Accuracy of a resident's chart
A resident's chart is required to be complete, accurate, and legible. The chart is a legal-medical document that is used to communicate among shifts, to document the resident's condition and to prove the care actually provided. Often times the charts are false, fraudulent, or simply misleading. In The Pittsburgh Channel's article, the facility falsely documented and forged a family member's signature for reimbursement.
Team 4 investigative reporter Paul Van Osdol reported that 77-year-old Gene Cable checked into Scottdale Manor last November. Just six days later, he was dead. Cable's daughter, Rita Wilson, wanted to find out what happened, so she requested his medical records. When she got them, she was shocked. After Cable died, one of the first documents to catch the eye of his daughter was a Medicaid reimbursement form with what appears to be her signature.
"This was a document you were supposed to sign?" Van Osdol asked.
"Yes," Wilson said.
"You never did?" Van Osdol asked.
"No. I swear to God. I didn't sign that," Wilson said.
Wilson said she also saw a nurse's notes showing that her father supposedly went to the bathroom "when he was dead. And he was continent.

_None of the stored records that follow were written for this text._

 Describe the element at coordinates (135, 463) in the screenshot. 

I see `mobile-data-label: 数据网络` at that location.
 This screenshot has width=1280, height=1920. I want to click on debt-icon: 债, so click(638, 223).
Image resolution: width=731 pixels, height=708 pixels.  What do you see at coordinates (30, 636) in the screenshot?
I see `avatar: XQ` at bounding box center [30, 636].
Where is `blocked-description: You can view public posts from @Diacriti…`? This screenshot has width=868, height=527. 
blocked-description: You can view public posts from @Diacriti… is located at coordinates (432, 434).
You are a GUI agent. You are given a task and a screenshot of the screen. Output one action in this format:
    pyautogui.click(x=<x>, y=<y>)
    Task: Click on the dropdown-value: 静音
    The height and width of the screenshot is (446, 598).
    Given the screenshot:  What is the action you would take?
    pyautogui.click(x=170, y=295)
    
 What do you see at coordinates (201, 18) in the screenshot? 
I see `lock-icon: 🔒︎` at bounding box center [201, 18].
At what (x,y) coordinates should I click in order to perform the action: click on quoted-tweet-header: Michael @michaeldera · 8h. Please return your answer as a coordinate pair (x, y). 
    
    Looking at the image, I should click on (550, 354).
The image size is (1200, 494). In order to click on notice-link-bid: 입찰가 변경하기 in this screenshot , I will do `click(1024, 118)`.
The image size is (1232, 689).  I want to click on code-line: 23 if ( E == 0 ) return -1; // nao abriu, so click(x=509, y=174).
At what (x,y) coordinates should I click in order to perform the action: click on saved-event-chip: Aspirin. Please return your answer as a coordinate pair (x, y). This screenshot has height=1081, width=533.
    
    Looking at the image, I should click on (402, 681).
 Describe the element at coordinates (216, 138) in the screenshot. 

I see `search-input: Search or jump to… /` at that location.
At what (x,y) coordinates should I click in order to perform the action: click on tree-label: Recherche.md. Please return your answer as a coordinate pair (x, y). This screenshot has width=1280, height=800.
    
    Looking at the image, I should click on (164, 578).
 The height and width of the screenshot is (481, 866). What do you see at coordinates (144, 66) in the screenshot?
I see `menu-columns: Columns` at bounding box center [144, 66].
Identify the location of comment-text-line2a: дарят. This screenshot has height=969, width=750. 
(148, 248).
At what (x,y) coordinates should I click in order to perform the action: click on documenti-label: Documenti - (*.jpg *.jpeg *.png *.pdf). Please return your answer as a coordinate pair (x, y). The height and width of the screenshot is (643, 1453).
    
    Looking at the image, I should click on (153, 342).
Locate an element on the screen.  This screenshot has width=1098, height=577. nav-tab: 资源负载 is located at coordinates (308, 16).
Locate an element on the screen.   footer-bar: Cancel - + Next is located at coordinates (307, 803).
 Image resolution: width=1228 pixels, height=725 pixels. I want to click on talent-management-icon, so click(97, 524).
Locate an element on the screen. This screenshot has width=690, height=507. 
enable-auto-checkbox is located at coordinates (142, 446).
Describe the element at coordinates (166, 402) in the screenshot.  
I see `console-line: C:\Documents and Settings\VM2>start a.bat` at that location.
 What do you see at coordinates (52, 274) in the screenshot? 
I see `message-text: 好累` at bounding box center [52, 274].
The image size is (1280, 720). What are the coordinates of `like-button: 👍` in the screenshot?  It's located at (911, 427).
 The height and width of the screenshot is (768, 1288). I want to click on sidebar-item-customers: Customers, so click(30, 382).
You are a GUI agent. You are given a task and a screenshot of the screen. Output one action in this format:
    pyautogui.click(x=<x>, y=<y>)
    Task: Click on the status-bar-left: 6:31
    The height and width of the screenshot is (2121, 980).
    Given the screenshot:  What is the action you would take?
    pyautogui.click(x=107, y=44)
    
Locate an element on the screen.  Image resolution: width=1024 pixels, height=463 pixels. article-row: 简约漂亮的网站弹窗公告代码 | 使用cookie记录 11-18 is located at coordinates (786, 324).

That means he physically got up and went to the bathroom when he was dead."
Wilson complained to the administrator of Scottdale Manor Rehabilitation Center. She says administrator Brian Bazylak told her they took disciplinary action against the employee who allegedly forged her name and the employee who entered the inaccurate nursing notes. Did they report them to the Board of Nursing? Did they even fire them? Did they audit all the other charts?
Attorney Peter Giglione, who has sued numerous nursing homes, says he is not surprised by what happened to Wilson. "We've had a couple cases tried here in Allegheny County where we've had staff members charting on our client after they're dead," Giglione said.